PROVIDED RECORDS START
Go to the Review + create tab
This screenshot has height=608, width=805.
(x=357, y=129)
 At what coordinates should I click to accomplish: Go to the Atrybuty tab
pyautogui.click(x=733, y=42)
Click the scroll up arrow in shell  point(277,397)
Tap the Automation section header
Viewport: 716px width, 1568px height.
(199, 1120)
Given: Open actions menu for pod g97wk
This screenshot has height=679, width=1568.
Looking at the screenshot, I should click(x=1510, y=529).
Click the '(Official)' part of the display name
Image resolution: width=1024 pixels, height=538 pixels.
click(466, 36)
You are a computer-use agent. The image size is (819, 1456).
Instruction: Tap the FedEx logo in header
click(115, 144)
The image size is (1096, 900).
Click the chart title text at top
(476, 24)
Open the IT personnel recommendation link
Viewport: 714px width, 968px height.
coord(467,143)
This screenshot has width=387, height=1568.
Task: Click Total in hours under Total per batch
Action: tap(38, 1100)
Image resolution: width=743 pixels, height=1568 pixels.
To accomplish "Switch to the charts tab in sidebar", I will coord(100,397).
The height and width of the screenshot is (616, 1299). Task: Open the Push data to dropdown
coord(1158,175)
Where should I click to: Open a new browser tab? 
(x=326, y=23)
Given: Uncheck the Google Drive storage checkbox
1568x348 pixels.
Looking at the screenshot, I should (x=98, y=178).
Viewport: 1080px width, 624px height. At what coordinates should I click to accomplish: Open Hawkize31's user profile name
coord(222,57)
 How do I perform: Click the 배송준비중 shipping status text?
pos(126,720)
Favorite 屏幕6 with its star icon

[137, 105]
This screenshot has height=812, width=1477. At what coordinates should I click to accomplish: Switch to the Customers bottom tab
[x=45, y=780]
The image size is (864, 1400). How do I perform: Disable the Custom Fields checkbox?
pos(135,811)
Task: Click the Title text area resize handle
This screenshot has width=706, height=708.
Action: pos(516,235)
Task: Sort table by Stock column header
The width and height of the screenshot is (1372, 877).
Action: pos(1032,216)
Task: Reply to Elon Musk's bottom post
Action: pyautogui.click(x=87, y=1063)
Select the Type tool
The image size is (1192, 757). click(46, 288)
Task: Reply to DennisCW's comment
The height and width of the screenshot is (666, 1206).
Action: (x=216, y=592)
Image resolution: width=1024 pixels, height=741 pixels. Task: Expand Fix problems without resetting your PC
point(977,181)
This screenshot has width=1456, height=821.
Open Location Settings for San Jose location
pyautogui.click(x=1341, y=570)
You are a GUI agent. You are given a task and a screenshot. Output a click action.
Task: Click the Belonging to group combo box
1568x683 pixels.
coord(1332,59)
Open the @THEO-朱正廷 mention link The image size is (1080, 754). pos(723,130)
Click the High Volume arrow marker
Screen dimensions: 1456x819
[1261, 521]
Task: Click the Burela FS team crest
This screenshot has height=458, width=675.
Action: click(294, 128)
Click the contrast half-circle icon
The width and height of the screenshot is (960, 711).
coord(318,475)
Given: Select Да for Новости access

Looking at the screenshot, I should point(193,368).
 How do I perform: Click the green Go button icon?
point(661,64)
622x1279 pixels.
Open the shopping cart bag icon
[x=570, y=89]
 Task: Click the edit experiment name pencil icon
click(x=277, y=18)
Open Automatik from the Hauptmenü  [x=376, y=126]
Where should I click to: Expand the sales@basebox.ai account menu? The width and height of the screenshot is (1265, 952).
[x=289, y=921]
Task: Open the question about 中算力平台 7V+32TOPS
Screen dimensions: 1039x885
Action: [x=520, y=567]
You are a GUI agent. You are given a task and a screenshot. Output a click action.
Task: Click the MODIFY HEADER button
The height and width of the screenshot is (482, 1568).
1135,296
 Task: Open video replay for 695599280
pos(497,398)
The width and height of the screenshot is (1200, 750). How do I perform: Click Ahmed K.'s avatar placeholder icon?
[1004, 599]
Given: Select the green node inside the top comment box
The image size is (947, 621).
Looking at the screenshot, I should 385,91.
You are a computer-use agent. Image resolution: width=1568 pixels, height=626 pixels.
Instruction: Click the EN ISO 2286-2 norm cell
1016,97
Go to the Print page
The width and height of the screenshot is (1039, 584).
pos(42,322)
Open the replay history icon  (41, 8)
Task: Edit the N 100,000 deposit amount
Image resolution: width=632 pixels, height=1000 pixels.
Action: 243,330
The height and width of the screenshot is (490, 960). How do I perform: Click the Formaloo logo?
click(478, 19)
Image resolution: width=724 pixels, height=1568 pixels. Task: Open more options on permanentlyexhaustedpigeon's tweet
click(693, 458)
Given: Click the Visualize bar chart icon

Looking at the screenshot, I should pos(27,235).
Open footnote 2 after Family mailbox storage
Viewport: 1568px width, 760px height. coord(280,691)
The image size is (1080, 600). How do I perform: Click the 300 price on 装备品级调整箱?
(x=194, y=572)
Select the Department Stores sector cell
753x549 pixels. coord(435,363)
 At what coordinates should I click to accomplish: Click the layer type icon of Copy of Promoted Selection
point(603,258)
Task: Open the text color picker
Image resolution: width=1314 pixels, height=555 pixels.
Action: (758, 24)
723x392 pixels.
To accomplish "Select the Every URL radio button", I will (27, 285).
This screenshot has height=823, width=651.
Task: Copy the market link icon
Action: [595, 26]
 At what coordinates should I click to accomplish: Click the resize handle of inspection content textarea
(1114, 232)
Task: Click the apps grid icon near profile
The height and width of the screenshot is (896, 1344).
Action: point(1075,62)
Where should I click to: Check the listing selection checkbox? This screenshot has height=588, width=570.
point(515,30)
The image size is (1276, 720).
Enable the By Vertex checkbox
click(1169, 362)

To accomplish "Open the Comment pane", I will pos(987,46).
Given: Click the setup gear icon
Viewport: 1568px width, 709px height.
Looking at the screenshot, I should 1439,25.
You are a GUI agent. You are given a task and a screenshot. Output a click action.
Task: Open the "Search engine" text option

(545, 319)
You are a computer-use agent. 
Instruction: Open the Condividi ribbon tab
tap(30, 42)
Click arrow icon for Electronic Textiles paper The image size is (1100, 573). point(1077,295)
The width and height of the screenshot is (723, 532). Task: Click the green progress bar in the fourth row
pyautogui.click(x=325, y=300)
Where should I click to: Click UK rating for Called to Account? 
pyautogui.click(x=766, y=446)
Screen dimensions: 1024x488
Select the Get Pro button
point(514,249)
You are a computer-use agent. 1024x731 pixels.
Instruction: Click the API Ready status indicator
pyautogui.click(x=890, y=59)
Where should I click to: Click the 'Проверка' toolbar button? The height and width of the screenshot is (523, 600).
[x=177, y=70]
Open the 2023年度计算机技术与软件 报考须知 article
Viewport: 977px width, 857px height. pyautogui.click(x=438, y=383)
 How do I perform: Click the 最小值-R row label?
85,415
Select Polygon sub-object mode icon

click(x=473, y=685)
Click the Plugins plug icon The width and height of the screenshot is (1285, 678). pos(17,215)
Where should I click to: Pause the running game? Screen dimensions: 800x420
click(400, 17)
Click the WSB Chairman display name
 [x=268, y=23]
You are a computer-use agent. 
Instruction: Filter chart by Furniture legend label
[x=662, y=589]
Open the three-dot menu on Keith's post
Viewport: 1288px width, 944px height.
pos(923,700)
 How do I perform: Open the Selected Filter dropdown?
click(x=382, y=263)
PROVIDED RECORDS END
* TASK BRIEF *
What is needed is a verbatim copy of every line in the records above from the one containing "Click the contrast half-circle icon" down to the one containing "Task: Open the question about 中算力平台 7V+32TOPS", both included, and nothing more.

* THE ANSWER *
Click the contrast half-circle icon
The width and height of the screenshot is (960, 711).
coord(318,475)
Given: Select Да for Новости access

Looking at the screenshot, I should point(193,368).
 How do I perform: Click the green Go button icon?
point(661,64)
622x1279 pixels.
Open the shopping cart bag icon
[x=570, y=89]
 Task: Click the edit experiment name pencil icon
click(x=277, y=18)
Open Automatik from the Hauptmenü  [x=376, y=126]
Where should I click to: Expand the sales@basebox.ai account menu? The width and height of the screenshot is (1265, 952).
[x=289, y=921]
Task: Open the question about 中算力平台 7V+32TOPS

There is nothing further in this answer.